Shaw wouldn't talk about the Greens' plan to deal with the 4.2 million petrol-guzzling vehicles, inviting himself back onto The AM Show in a few weeks' time once the party had revealed it. 

Fossil-free plan

The Greens at the weekend unveiled a plan to bring forward the Government's 100 percent renewable energy target by five years to 2030, including a ban on new fossil fuel power generation and subsidising solar panels.

"In the last three years we did actually put in place the goal of setting New Zealand on a renewable path by 2035. We're now feeling confident enough - based on what we've learned and based on changes in the market - to be able to bring that forward by five years to 2030."

Getting solar panels onto as many homes and buildings as possible will benefit not just those who live and work in them but the entire country, Shaw says, because unused power can be fed into the grid for others to use.

And the more power that comes from the sun, the less we'll need to generate through burning fossil fuels - perhaps speeding up the closure of the Huntly Power Station. 

"We can anticipate that will definitely come offline probably in the next five years or so, if not sooner.
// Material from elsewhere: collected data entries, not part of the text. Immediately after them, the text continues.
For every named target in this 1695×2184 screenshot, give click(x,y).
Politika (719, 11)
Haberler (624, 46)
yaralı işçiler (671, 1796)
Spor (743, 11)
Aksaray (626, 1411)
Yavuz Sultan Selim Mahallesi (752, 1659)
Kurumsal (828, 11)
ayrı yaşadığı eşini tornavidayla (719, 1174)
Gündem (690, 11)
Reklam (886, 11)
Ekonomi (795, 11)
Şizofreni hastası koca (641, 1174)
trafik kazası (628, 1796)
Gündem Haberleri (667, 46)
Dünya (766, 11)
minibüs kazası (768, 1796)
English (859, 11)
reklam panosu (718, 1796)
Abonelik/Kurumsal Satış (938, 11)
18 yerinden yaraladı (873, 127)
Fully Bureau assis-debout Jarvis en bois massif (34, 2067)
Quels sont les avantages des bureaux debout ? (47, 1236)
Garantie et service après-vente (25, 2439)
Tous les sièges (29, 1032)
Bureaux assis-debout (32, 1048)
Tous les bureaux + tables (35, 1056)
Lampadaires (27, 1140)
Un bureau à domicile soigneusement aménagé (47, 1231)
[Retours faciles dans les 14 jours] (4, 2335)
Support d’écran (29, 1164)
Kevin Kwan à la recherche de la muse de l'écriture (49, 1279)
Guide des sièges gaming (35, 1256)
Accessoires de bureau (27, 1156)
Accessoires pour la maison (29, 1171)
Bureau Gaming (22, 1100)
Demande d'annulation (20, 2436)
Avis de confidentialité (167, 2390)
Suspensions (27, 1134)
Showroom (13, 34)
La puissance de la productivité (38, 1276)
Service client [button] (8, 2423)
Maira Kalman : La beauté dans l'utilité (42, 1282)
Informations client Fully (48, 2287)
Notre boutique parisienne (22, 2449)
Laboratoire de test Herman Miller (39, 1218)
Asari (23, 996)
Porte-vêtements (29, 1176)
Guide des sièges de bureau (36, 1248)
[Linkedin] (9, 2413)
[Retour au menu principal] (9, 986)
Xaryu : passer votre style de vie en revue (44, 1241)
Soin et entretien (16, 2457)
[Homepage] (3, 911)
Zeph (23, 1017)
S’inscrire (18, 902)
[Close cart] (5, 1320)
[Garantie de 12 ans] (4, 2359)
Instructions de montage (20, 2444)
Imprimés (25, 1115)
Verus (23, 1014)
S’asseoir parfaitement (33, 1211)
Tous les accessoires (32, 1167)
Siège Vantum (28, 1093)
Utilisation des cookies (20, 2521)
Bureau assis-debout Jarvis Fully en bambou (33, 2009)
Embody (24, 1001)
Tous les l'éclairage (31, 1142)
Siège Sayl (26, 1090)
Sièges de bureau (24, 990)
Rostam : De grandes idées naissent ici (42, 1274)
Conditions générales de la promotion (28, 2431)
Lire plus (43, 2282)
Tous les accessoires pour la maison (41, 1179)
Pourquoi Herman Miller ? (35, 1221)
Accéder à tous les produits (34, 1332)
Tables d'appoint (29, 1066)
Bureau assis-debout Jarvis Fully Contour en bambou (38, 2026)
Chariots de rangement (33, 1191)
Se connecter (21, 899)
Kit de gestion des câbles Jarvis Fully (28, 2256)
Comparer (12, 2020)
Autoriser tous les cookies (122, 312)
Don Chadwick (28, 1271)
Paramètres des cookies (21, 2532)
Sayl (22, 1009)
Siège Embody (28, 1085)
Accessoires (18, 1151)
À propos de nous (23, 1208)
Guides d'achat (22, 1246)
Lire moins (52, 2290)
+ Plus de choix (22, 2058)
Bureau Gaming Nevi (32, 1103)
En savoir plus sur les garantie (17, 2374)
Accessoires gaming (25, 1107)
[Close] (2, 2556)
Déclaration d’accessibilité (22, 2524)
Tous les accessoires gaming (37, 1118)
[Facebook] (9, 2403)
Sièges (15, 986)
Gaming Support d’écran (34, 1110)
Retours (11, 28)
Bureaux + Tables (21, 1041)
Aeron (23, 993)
It's not our choice about when it gets mothballed - it's a private asset - but the closure of the Tiwai smelter will probably bring forward that date, and the current operator has said they intend to get rid of it by 2030 anyway. We can anticipate that will probably happen sooner rather than later."

James Shaw.
James Shaw. Photo credit: The AM Show

The Government actually owns 51 percent of Genesis, which owns the Huntly Power Station, but Shaw -  who mistakenly said it was Mercury that owned the station - said it was a decision for management, not him. 

As for the 10-year timeline to decarbonise the electricity sector, as scientists say time is of the essence when it comes to preventing the worst of climate change, Shaw said things take time.

"If you've got to get a grid connection into somewhere, that's going to take some years for consenting, construction and so on. It's not fast. Then you've also got the actual asset itself, some of which are reasonably new."

New Zealand currently uses nearly 40,000GWh of electricity a year. While that's been rising for years thanks to our growing population, the amount of electricity demand per capita has been falling since the mid-2000s, data from the World Bank shows.  

Documents from the Electricity Authority show New Zealand currently generates about 0.2 percent of its electricity supply through solar. Most of our electricity is produced as renewable, the majority via hydro.

"It's got to come from somewhere, and the sun, we get it every single day," said Shaw.